D’autres vins ont aussi fait le voyage retour, comme Château Greysac, Château Simard ou le prestigieux Petrus, propriété de la famille Moueix.

“C’était la meilleure chose à faire”, a commenté M. Touton, “Petrus est exceptionnel. Il faut le protéger et le contrôler”.

Des négociants ont aussi acquis pour des millions de dollars de vin déstocké. “Nous avons acheté à DC&E une quantité importante de vin que nous suivons de près”, a indiqué Georges Haushalter, directeur général de La Compagnie Médocaine des Grands Crus.

Trois d’entre eux, la Compagnie Médocaine, Joanne Bordeaux et Diva rivalisent pour récupérer la place abandonnée par DC&E.

Vignobles Internationaux, le négociant de DC&E, était le 14e exportateur de vin de la place de Bordeaux.

“Nous avons toujours été intéressés par cette opportunité mais jusqu’à présent, cela ne valait pas la peine” en raison de l’omniprésence de Diageo, souligne David Milligan, président de la toute nouvelle société Joanne Bordeaux USA, qui a fait ses premières ventes lundi.
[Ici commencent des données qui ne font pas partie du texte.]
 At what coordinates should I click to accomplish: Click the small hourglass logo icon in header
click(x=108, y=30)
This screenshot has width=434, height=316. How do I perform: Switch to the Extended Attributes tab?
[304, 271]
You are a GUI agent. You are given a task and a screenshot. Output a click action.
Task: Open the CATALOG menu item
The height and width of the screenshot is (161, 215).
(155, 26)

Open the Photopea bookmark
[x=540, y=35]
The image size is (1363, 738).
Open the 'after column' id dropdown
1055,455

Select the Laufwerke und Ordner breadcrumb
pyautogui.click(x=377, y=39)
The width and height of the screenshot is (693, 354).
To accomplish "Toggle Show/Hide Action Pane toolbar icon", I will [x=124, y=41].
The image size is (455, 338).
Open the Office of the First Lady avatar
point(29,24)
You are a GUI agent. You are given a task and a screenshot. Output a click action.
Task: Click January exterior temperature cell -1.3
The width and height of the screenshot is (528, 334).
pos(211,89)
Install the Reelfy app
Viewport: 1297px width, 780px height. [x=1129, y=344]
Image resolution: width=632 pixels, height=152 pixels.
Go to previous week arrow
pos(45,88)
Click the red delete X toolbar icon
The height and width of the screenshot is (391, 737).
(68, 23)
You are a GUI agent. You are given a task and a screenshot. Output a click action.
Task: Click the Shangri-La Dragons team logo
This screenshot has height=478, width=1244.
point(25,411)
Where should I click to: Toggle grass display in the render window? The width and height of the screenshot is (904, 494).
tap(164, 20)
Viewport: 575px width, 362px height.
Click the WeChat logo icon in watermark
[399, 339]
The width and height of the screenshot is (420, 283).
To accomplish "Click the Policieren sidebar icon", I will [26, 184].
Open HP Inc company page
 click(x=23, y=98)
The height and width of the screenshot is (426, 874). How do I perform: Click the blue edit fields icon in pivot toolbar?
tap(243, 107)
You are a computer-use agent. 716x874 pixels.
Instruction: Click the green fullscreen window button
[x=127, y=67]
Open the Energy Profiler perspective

Sur ses talons, la Compagnie Médocaine vient de signer un partenariat avec le spécialiste américain des grands crus Frederick Wildman. Comme Joanne, elle utilisera ses stocks de Diageo pour se lancer au 1er mars. Simultanément, Diva installe en Californie une entreprise d’importation et distribution pour l’ensemble du territoire américain.

Mais les rabais monumentaux pratiqués par DC&E restent un casse-tête.

“J’ai pour cinq millions de dollars de premiers crus, je ne peux pas vendre une seule bouteille”, explique M. Touton.

“Cela prendra du temps pour écouler le surplus”, explique Chris Adams, Pdg du caviste américain Sherry Lehmann. “Dans cette économie, les prix devaient dégringoler”, souligne le dirigeant qui a commencé l’année par des soldes monumentales de vin déstocké.

D’aucuns affirment que tous les invendus de Diageo ont été liquidés sur le marché américain. Mais un porte-parole du groupe a indiqué à l’AFP que DC&E allait écouler au 1er mars sa dernière cargaison de Bordeaux du millésime 2007. “Cela va être une catastrophe”, prédit M. Touton.